A Quick Guide to Elasticsearch with Spring Data and Spring Boot

A Quick Guide to Elasticsearch with Spring Data and Spring Boot

You’ve probably heard of Elasticsearch or the Elastic Stack. The project started as a search engine based on Lucene, an open-source search engine library built by Shay Banon to index his wife’s cooking recipes. Since its early days, Elasticsearch has come a long way and has evolved into the Elastic Stack, a great suite for taking data from any source, in order to search, analyze, and visualize it in near real-time.

Elasticsearch is a distributed document store; data is serialized as JSON documents and stored in a distributed way across cluster nodes. The inverted index is a data structure that lists every unique word that appears in any document, and also lists the documents in which each word appears. This enables fast full-text searches, a feature not supported or only partially supported by database engines. The index is a collection of documents and each document is a collection of fields. In turn, each field can be indexed in an optimal data structure; for example, an inverted index for text fields, but a BKD tree for a numeric field.

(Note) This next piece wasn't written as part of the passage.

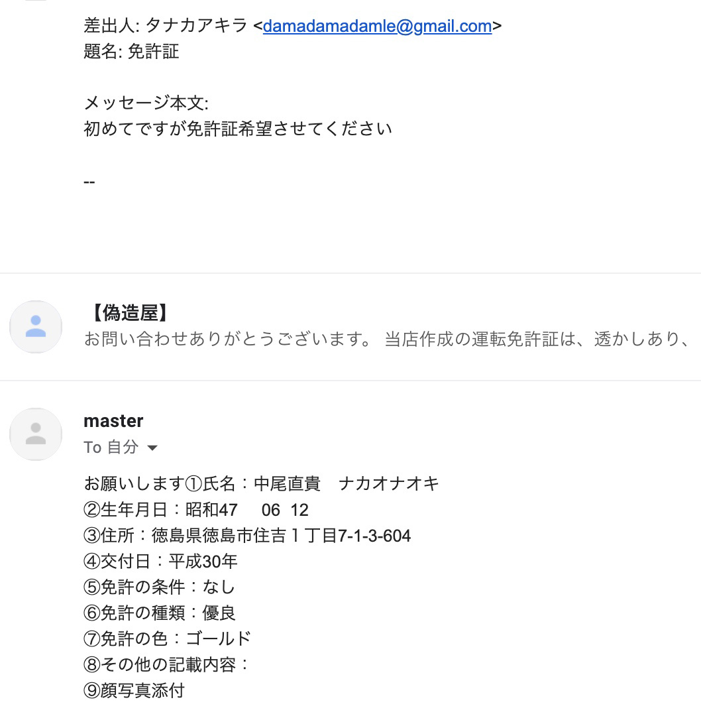Screen dimensions: 701x728
Task: Click the ③住所 徳島県 address line
Action: 247,536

How can be Elasticsearch integrated into a Spring Boot application? What are the options for adding Elasticsearch to a Java app? This post will give you a quick introduction to Elasticsearch integration options.

This tutorial was created with the following frameworks and tools:

Table of Contents

Elasticsearch integration options for Spring Boot

For Java applications including Spring Boot applications, Elasticsearch provides the following clients for integration:

  • Java Transport Client: Deprecated in Elasticsearch 7.0.0. Provides a client object to execute all operations asynchronously, accepting a listener or returning a future.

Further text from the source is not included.